According to data from JPMorgan, the balance sheets of the world’s three main central banks, the Fed, the ECB and the Bank of Japan, will contract next year for the first time since the 2008 financial crisis. With ultra-loose monetary policies having played an instrumental role in driving down bond yields, the withdrawal of central banks from markets is likely to finish off the bond bull market once and for all.
This year alone, the 10-year Treasury yield has surged 80 basis points, with half the increase occurring since the end of August. Its German equivalent, meanwhile, is up 30 basis points since the end of May. Even Japan’s 10-year yield, which was almost in negative territory as recently as July, has hit its highest level since January 2016.
Yet in China’s onshore debt market, the world’s third-largest, different forces are at play.
A combination of idiosyncratic and policy-driven factors is insulating China’s bond market from the upwards pressure on global yields. These factors include an almost entirely domestically owned market with very low correlations with both US and emerging-market local currency bonds, and increasing divergence between Chinese and US monetary policy – particularly since Beijing shifted to more growth-supportive measures in July to help offset the impact of rising American tariffs.
The facts speak for themselves.
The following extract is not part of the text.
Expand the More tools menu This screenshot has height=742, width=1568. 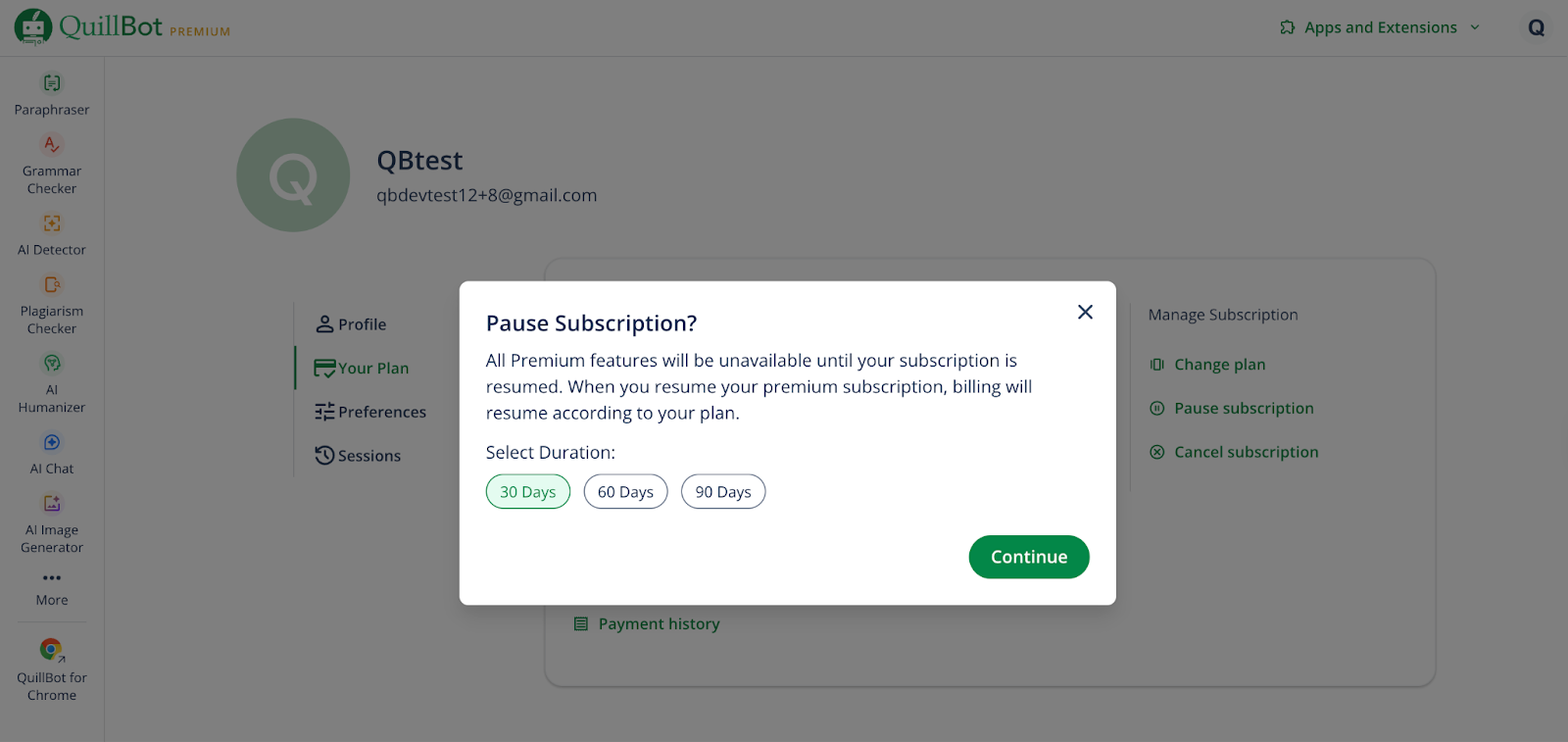point(52,578)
While the average yield on JPMorgan’s benchmark index for emerging-market local currency debt has risen more than 60 basis points this year, to 6.76%, China’s 10-year yield had fallen nearly 30 basis points to 3.65%, only 40 basis points above its American equivalent, by the time markets closed ahead of the recent national holiday.
The fall in borrowing costs has been much sharper at the policy-sensitive short end of the curve. The recent shift at the People’s Bank of China towards liquidity injections has brought about a dramatic decline in interbank lending rates, with the one-month Shanghai Interbank Offered Rate dropping from nearly 5% at the start of this year to 2.8% just recently.
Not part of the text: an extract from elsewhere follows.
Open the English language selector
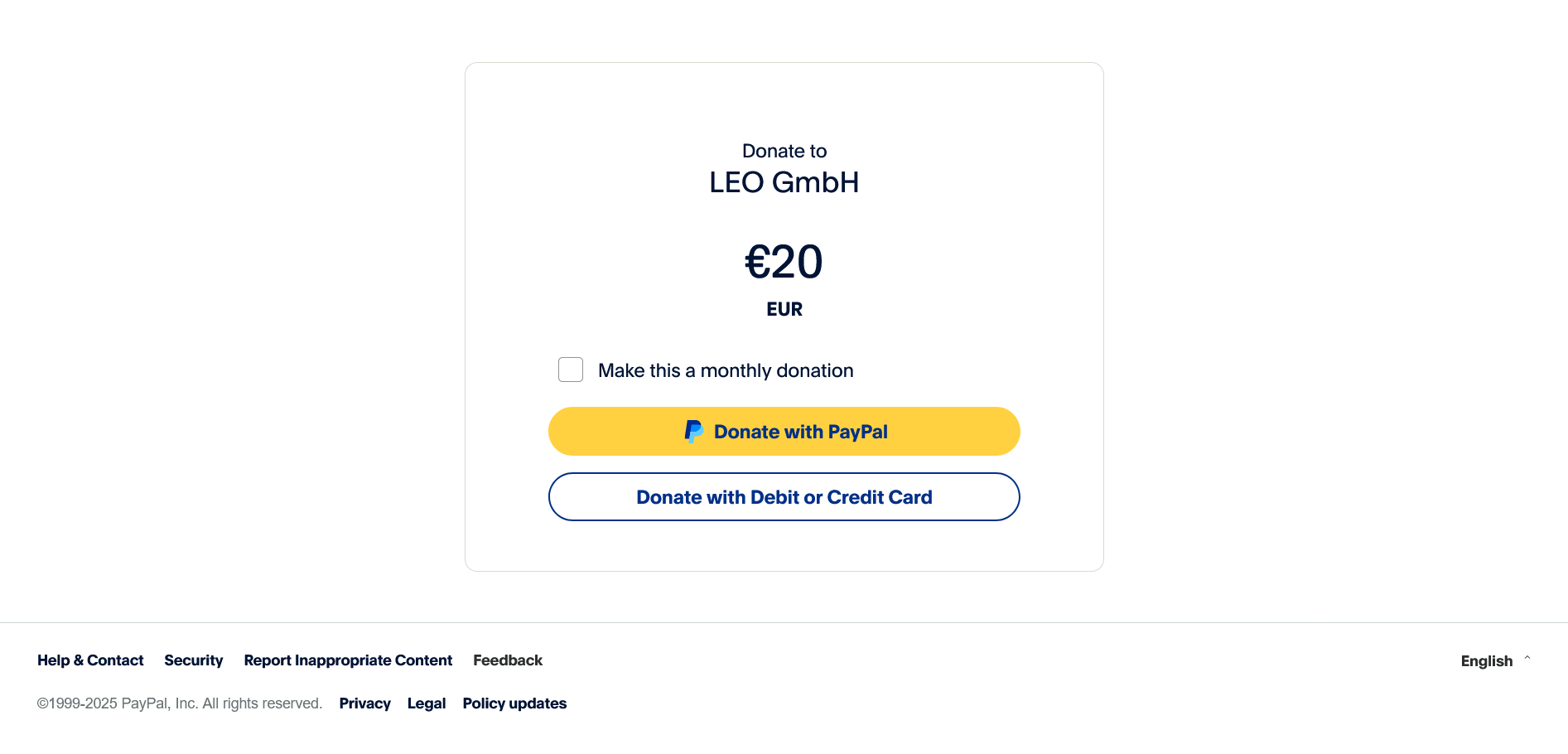 pyautogui.click(x=1486, y=661)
Lower funding costs have helped revive corporate debt sales, with Chinese companies issuing 2.3 trillion yuan in the third quarter, the most in two years, according to Bloomberg, just as bond sales in other emerging markets have ground to a halt.
Looser monetary policy, the PBOC has just cut the reserve requirement ratio for certain banks for the fourth time this year, sending a stronger easing signal, is being implemented just when onshore bonds are being made more accessible to foreigners ahead of China’s inclusion in the Bloomberg Barclays Global Aggregate Index, the leading global bond gauge, next April.
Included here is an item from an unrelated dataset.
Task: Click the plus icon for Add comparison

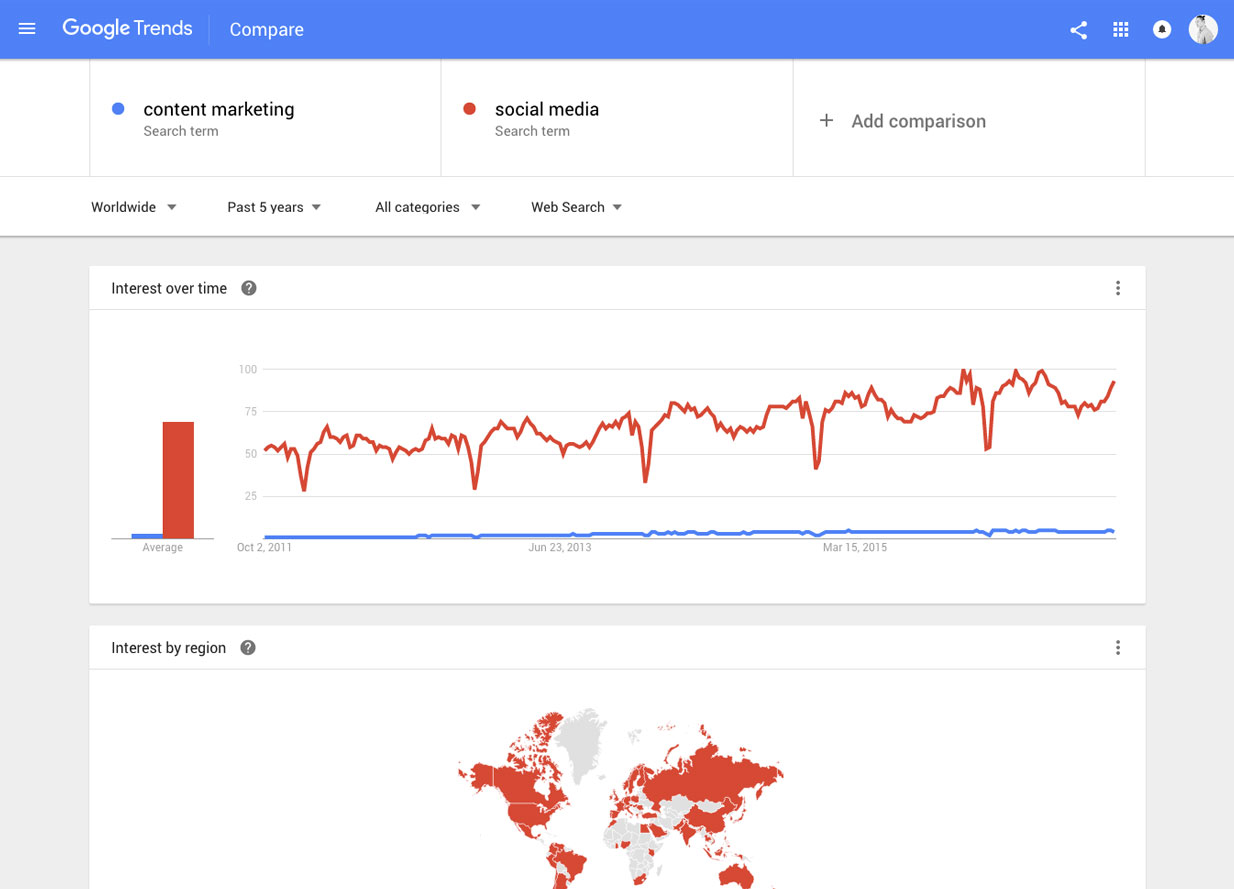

According to the latest data from JPMorgan, foreign inflows into China’s onshore bond market have surged to more than 80 billion USD since the beginning of this year. This contrasts markedly with the outflows from the local currency debt markets of India, Malaysia and Indonesia, where correlations with US bonds are higher, especially in the latter two economies where foreigners own between 25 and 40 per cent of domestic debt.
Ashmore, an asset manager focused on developing economies, argues that Chinese bonds are a “safe haven” within emerging markets, proving much less volatile than other developing nations’ local bonds, which “flies in the face of the hysteria which often surrounds China’s financial markets”.
That the onshore bond market has enjoyed a surge in foreign inflows in the face of this year’s sharp fall in the yuan is the strongest indication that overseas investors remain sanguine about the outlook for the currency. At a time when global bond yields are rising, international debt funds see a weaker yuan as part of a looser monetary stance that benefits bonds and eases concerns about financial deleveraging.
The real test, however, will come when the liberalisation of the onshore bond market lifts the share of foreign ownership significantly above the current level of 2%, making China more vulnerable to shifts in US and emerging-market debt markets.
For the time being, China is bucking the sell-off in global bonds.